Plusieurs chercheurs du Cirad, ainsi que des membres de l’Académie vétérinaire de France, ont recommandé que le Programme des Nations unies pour l’environnement (PNUE) rejoigne la démarche globale One Health de l’OMS, la FAO, l’OIE. L’idée suit son chemin puisque, le 27 septembre 2020, 60 dirigeants se sont engagés à adopter ces approches, dans le cadre d’un engagement plus large sur le climat et la biodiversité, et que la Plate-forme intergouvernementale scientifique et politique sur la biodiversité et les services écosystémiques (IPBES) a sorti un rapport sur la pandémie le 29 octobre 2020 allant dans ce sens.
Pour mettre en place une véritable opérationnalité de la démarche, nous proposons d’aller plus loin, en créant un Haut Conseil international de la santé, fondé sur l’approche One Health. Ce Haut Conseil « Une seule santé » rassemblerait l’ensemble des acteurs nécessaires pour comprendre et aider à gérer les émergences en santé : des scientifiques de toutes disciplines (microbiologie, épidémiologie, entomologie, écologie, sociologie, anthropologie…) et de tous secteurs (santé humaine, animale, végétale et environnement), des représentants d’organisations internationales (OMS, OIE, FAO, PNUE, IPBES…) et de la société civile dans une approche multi, interdisciplinaire et intersectorielle.
Ce conseil aurait pour objectif d’appuyer les organisations internationales concernées et les Etats dans la production de recommandations coconstruites pour les politiques de santé afin de mieux anticiper, surveiller, prévenir, agir précocement et réagir face aux émergences. Il porterait une attention particulière à l’appui aux pays les plus vulnérables.
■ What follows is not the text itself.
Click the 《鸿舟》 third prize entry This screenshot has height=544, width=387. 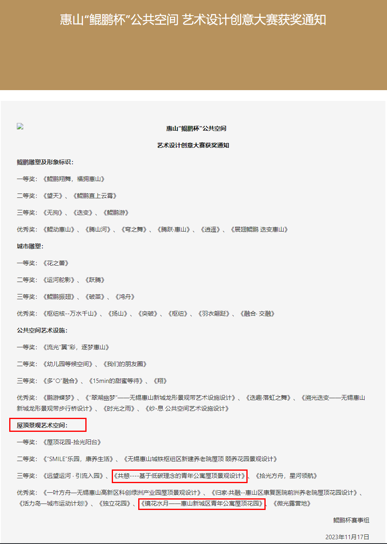tap(125, 297)
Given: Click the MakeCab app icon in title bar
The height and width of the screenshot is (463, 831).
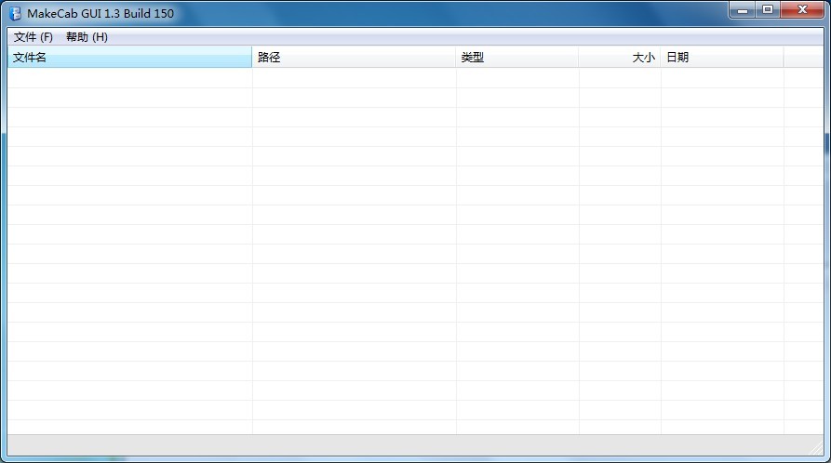Looking at the screenshot, I should (15, 13).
Car l’approche One Health doit aussi contribuer à la solidarité internationale.
Les signataires de cette tribune sont : Jean-Luc Angot, président de l’Académie vétérinaire de France ; Loïc Dombreval, docteur vétérinaire, député (LRM) des Alpes-Maritimes ; Thierry Lefrançois, directeur du département systèmes biologiques au Centre de coopération internationale en recherche agronomique pour le développement (Cirad) ; Coralie Martin, chercheuse au Muséum national d’histoire naturelle (MNHN) ; François Roger, directeur régional du Cirad en Asie du Sud-Est ; Gilles Salvat, directeur général délégué recherche et référence à l’Agence nationale de sécurité sanitaire de l’alimentation, de l’environnement et du travail (Anses) ; Frédéric Simard, directeur de l’unité Maladies infectieuses et vecteurs : écologie, génétique, évolution et contrôle (Mivegec) à Institut de recherche pour le développement (IRD) ; Nathalie Vachiery, directrice de l’unité Animal, santé, territoires, risques et écosystèmes (Astre) au Cirad ; Muriel Vayssier-Taussat, chef du département santé animale à l’Institut national de recherche pour l’agriculture, l’alimentation et l’environnement (Inrae) ; Yazdan Yazdanpanah, directeur de l’Institut d’immunologie, inflammation, infectiologie et microbiologie à l’Inserm et chef de service des maladies infectieuses à l’hôpital Bichat à Paris.